Reyes A E, Perez D R, Alvarez A, Garrido J, Gentry M K, Doctor B P, Inestrosa N C
Departamento de Biología Celular y Molecular, Facultad de Ciencias Biológicas, Pontificia Universidad Católica de Chile, Santiago, Chile.
Biochem Biophys Res Commun. 1997 Mar 27;232(3):652-5. doi: 10.1006/bbrc.1997.6357.
A monoclonal antibody (mAb) 25B1 directed against fetal bovine-serum acetylcholinesterase (FBS AChE) was used to examine the ability of the cholinergic enzyme to promote the assembly of amyloid-beta peptides (A beta) into Alzheimerś fibrils. This mAb binds to the peripheral anionic site of the enzyme and allosterically inhibits catalytic activity of FBS AChE. Several techniques, including thioflavine-T fluorescence, turbidity, and negative-staining at the electron microscopy level, were used to assess amyloid formation. Inhibition of amyloid formation was dependent on the molar ratio AChE:mAb 25B1, and at least 50% of the inhibition of the AChE promoting effect occurs at a molar ratio similar to that required for inhibition of the esterase activity. Our results suggest that mAb 25B1 inhibits the promotion of the amyloid fibril formation triggered by AChE by affecting the lag period of the A beta aggregation process.
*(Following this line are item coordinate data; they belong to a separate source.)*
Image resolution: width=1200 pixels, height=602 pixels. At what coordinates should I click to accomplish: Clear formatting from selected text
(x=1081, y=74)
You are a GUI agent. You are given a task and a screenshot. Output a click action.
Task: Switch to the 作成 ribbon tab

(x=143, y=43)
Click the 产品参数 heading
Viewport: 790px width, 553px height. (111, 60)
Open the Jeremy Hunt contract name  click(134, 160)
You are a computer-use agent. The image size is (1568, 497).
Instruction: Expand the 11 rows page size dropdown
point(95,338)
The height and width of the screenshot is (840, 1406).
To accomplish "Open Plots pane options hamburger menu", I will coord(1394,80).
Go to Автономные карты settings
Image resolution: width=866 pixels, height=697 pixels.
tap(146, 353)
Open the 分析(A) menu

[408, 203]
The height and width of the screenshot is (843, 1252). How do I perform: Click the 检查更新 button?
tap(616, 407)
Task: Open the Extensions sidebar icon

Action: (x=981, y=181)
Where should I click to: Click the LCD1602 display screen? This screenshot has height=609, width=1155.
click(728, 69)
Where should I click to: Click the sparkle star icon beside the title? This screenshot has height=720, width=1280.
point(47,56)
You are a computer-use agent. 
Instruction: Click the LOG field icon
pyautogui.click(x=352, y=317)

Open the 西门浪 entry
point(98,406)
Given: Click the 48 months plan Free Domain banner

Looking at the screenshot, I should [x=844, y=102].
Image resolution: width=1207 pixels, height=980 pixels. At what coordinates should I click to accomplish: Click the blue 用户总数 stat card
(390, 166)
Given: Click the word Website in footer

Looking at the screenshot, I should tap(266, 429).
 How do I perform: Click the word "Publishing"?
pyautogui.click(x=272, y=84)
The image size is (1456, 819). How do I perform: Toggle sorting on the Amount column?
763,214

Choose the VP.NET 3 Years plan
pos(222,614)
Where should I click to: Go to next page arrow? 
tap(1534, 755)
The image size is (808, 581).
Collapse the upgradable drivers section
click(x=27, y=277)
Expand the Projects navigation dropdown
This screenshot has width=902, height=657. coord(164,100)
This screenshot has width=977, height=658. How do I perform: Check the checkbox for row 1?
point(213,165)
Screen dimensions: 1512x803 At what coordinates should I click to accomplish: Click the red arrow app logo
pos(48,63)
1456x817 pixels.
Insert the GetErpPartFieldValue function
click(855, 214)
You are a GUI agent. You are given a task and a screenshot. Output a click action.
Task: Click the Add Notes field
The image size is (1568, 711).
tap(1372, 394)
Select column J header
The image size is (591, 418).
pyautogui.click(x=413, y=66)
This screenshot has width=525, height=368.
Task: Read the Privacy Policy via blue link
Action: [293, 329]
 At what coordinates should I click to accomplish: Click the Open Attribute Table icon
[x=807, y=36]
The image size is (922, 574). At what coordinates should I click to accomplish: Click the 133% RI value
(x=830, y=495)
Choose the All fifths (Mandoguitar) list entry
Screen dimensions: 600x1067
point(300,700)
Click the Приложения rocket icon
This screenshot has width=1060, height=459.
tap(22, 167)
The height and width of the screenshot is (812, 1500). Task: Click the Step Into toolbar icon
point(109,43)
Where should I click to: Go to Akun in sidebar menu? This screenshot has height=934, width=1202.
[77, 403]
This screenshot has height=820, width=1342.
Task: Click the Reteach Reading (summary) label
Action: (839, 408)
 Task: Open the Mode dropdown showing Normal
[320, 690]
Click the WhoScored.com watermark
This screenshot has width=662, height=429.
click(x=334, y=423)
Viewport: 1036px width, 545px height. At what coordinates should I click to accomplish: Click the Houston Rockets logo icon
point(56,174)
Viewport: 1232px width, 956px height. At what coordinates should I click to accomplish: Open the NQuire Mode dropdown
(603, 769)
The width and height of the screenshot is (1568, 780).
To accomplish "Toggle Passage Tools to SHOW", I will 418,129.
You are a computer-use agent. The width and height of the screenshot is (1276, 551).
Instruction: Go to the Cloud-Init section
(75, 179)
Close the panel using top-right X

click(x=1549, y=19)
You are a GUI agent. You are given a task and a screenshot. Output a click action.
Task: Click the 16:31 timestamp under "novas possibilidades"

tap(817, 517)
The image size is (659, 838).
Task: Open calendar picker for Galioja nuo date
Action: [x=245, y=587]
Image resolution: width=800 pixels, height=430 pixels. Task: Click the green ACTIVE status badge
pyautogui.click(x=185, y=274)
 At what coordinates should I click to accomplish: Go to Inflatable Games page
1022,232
一种针对胎牛血清乙酰胆碱酯酶(FBS AChE)的单克隆抗体(mAb)25B1被用于检测胆碱能酶促进β淀粉样肽(Aβ)组装成阿尔茨海默病纤维的能力。这种单克隆抗体与该酶的外周阴离子位点结合,并变构抑制FBS AChE的催化活性。使用了几种技术,包括硫黄素-T荧光、浊度以及电子显微镜水平的负染色,来评估淀粉样蛋白的形成。淀粉样蛋白形成的抑制取决于AChE与mAb 25B1的摩尔比,并且至少50%的AChE促进作用的抑制发生在与抑制酯酶活性所需摩尔比相似的情况下。我们的结果表明,mAb 25B1通过影响Aβ聚集过程的延迟期来抑制由AChE触发的淀粉样纤维形成。